Computers use numerous memory units such as Dynamic Random Access Memory units (DRAMs or Synchronous Random Access Memory Units SDRAMs) for the storage of and retrieval of data. Initially computers used individual memory units mounted directly onto the computer's main board, i.e., the system or mother board. As computers, and the programs used therein, increased in size and complexity, more and faster memory units were required and the system boards could not accommodate a sufficient number of individual memory units.
The initial solution to this problem was to create a memory module, formed of a plurality of individual memory units. These memory modules are still in use and known as Single In-line Memory Modules, herein after referred to as SIMMs. To accommodate these SIMMs, suitable sized sockets were provided on the system board. The use of these SIMMs and accommodating sockets significantly expanded the memory capacity of the computer. Initially the SIMMs were designed as 30 pin, 8 bit wide assemblies which mated with a suitable 30 pin female socket. Soon however increasing computer memory demands saw the introduction of a memory module extender which permitted single 30 pin SIMM sockets to receive a plurality of 30 pin SIMMs.

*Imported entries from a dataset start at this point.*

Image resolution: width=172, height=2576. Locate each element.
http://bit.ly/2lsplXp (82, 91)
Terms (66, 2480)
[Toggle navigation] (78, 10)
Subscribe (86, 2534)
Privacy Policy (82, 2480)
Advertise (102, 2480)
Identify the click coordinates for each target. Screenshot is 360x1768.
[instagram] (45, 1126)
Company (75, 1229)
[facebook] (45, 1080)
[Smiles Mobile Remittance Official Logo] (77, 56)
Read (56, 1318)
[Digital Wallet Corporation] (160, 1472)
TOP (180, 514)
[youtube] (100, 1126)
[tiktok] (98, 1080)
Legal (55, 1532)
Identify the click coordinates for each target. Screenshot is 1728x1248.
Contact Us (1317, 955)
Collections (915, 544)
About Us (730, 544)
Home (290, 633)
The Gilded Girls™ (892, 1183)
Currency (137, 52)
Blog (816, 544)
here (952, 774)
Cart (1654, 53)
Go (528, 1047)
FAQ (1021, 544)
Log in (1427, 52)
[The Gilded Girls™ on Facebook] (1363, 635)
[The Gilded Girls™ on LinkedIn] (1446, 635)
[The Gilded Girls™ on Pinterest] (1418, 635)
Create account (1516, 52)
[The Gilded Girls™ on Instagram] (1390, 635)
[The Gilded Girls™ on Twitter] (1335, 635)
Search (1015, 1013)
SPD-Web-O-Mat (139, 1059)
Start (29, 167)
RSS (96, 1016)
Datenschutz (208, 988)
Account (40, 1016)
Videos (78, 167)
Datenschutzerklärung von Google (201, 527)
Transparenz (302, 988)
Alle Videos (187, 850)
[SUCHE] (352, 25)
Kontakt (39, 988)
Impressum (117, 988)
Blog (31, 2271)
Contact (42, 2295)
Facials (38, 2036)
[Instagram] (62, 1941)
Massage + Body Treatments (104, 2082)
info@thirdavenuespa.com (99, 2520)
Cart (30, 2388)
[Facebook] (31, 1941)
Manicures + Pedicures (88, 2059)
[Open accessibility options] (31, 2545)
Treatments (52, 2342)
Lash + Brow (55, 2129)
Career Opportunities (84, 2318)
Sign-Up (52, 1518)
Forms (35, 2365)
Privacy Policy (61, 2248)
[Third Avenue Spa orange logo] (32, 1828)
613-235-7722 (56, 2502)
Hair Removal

However industry advances saw the introduction of a faster, enlarged memory 72 Pin, 32 bit wide SIMM which required a mating 72 pin socket.
With these changes, the owners of older computers were again faced with either the foregoing of the advantages of these new 72 pin, 32 bit wide SIMMs or buying new computers.
A solution to this problem was the design of a memory module adaptor that was configured to permit a plurality of 30 pin 8 bit SIMMs to function as a single high order 72 pin, 32 bit SIMM.
Although the above solutions proved viable, the appetite of the computer industry for more and faster memory continues unabated.
To meet these further higher memory demands, 168 pin, 64 bit Dual In-line Memory Modules, hereinafter referred to as DIMMs, which require 168 pin sockets are now the industry standard. These DIMMs cannot be accommodated in either the 30 pin 8 bit or the 72 pin 32 bit SIMM sockets.
Additionally there also exists a standard for a 16 byte, 278 pin DIMM memory module which also cannot be accommodated by either the 30 pin 8 bit or the 72 pin 32 bit SIMM sockets.
To further complicate the issue, system architectures vary and this, in turn, causes the arrangement of the circuitry on the module to vary to match the architecture of the system. Thus the module manufacturers find, that to accommodate industry demands for memory modules, they must produce both the older SIMMs and the newer DIMMs.
Thus there exists a need for a single memory module that can be accommodated by computers having, on their system boards, either SIMM sockets or DIMM sockets.
Specifically there exists a need for a single memory module that can be accommodated by computers having, on their system boards, either 72 pin, 4 byte (i.e., 32 bit) SIMM sockets or 168 pin, 8 byte (i.e. 64 bit) DIMM sockets.
Still further there exists a need for a memory module that can be accommodated by computers having, on their system boards, either 168 pin, 64 bit DIMM sockets or 278 pin, 128 bit DIMMs.